Anger Regarding Canada’s Unsustainable Immigration Levels Is Justified, But It Should Be Directed Towards Demanding A Change In Government Policy, Rather Than Being Directed Against Individual Immigrants

Demonizing and alienating individual immigrants or immigrant groups won’t do anything to fix our broken immigration system, and will only further divide our nation.

When it comes to immigration, Canadian public opinion has shifted rapidly.

This country was once one of the most welcoming and pro-immigrant nations in the world, and for good reason.

We are a country of immigrants.

A huge portion of the country, aside from Indigenous People of course, can trace our history to a foreign country at some point or another.

Canada is also a member of the Anglosphere, the countries most devoted to individual rights and most open to the idea that citizenship and a sense of belonging to a nation is based not just on the soil one was born on, but on the values someone is willing to embrace and defend.

Aside from small groups on the fringes, most Canadians readily accept that people of all backgrounds can be equally Canadian.

There’s another reason we were such a pro-immigration country:

The immigration system was handled extremely well.

Canada long focused on bringing in sustainable numbers of people, and ensuring that most newcomers were a good economic fit for the nation.

This approach worked for a very long time and was so successful that our immigration system was often held up as an example for other nations.
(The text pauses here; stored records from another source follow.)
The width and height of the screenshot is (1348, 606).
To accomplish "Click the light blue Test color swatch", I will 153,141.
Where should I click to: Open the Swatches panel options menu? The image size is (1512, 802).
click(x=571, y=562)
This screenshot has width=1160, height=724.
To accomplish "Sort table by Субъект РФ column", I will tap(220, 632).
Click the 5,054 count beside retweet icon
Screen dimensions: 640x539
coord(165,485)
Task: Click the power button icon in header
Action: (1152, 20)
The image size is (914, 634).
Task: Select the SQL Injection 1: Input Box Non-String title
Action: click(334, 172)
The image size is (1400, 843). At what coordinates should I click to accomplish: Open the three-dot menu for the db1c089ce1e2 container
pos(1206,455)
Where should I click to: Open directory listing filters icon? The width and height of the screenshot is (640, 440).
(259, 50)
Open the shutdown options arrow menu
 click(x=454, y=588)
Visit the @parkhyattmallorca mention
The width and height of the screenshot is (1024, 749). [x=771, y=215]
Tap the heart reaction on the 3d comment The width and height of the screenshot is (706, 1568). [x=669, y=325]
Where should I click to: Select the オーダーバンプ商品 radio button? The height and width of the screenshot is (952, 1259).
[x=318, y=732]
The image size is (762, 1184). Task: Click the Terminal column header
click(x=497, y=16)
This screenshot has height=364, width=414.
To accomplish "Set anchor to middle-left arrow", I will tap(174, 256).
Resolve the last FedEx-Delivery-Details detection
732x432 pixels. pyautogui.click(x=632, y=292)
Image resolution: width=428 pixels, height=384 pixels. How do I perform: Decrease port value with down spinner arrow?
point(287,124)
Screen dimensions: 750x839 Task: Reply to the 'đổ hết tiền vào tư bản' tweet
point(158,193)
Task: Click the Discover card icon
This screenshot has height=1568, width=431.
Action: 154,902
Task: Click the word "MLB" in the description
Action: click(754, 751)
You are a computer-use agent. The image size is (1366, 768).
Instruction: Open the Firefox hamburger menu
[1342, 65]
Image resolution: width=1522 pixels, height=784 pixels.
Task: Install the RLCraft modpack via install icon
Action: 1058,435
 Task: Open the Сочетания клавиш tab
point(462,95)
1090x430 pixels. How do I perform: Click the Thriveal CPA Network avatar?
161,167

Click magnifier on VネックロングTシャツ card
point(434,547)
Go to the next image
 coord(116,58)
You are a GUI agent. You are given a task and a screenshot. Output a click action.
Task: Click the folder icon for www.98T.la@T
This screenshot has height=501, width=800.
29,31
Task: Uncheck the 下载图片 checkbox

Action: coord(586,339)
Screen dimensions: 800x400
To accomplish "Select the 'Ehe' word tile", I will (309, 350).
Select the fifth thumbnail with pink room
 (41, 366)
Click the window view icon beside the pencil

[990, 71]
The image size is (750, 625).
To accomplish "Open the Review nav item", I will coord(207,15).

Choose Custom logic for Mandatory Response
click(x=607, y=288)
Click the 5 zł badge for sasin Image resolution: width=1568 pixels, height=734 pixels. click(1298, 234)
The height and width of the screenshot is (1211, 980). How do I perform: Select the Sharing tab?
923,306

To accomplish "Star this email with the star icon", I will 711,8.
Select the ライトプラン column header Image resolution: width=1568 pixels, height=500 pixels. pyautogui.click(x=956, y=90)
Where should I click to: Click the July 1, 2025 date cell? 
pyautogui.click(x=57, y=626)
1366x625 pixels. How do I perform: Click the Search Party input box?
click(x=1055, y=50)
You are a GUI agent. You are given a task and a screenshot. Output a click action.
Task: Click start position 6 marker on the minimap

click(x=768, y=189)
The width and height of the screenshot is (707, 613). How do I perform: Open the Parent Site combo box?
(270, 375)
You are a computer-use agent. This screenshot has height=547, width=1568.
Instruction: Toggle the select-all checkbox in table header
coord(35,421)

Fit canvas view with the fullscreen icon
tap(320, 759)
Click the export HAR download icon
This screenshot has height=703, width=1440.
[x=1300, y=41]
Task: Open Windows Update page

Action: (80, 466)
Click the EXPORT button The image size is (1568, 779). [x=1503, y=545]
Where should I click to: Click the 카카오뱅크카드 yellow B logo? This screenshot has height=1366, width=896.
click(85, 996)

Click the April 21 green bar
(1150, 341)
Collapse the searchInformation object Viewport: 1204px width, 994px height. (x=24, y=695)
In the United States, both Democrats and Republicans often praised Canada’s immigration system.

But now, all of this has changed.

And it changed because the Liberals shifted Canada away from the reasonable, moderate, well-managed immigration we once had, and towards a radical immigration surge that has proven to be completely unsustainable.

Unsurprisingly, this has led to a significant backlash.

This backlash is based on anger that is 100% justified.

Canadians have every right to be angry that the housing market is unaffordable.

We have every right to be angry that our social cohesion is rapidly declining.

We have every right to be angry that our social services are overburdened.

And we have every right to be angry that more and more young people are unable to find work.

Misdirected anger

With that said, just because anger is justified doesn’t mean it is always being directed in the right place.

A quick look online will show that significant anger is being directed against individual immigrants and immigrant groups. In particular, some have gone beyond criticizing the consequences of unsustainable immigration and are now seemingly focused on demonizing Indo-Canadians – often in explicitly racist terms.

Not only is this wrong from an ethical perspective, it is counterproductive.

Individual immigrants are not to blame for what has happened to our immigration system.

The vast majority of people would – if given the opportunity – leave a poorer nation to go to a richer one.

Anger and racism towards immigrants represent misdirected energy.

Instead, that energy should be put into demanding a change in government policy.

MPs need to hear from the Canadian People – respectfully – that we want immigration levels to be brought back down to a reasonable level.

If we can do that, we can start to fix our broken immigration system without losing the open and welcoming nature that has been such a pillar of our success as a country.

Conservative Leader Pierre Poilievre has made this point quite effectively, noting that Justin Trudeau, not immigrants, caused this problem:

As always, all of us need to ensure that the backlash to failed government policy doesn’t result in Canada losing our soul or losing our sense of basic decency.